== Segment start ==
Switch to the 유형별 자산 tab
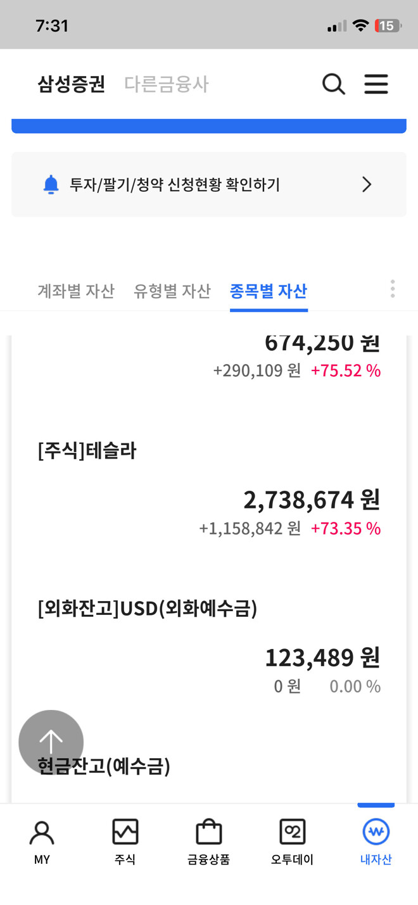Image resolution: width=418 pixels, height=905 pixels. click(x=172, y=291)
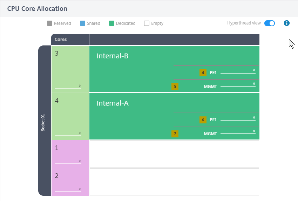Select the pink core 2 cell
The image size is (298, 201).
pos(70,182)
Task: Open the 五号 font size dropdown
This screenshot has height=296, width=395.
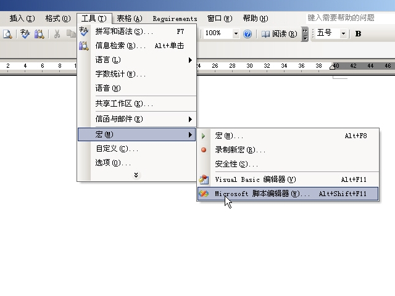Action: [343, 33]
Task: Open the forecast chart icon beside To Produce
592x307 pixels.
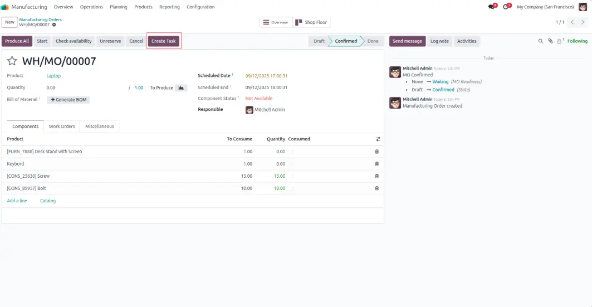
== Segment end ==
== Segment start ==
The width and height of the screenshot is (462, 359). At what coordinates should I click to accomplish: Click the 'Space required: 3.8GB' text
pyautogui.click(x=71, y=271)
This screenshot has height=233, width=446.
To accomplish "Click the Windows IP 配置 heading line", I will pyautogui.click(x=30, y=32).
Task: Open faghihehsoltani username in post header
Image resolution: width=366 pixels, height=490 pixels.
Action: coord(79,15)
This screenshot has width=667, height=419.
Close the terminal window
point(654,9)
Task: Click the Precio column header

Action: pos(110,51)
== Segment end ==
__Task directions__
Look through the entries. Copy out each line with "Open" in it.

__Response__
Task: Open the 五号 font size dropdown
Task: Open the forecast chart icon beside To Produce
Task: Open faghihehsoltani username in post header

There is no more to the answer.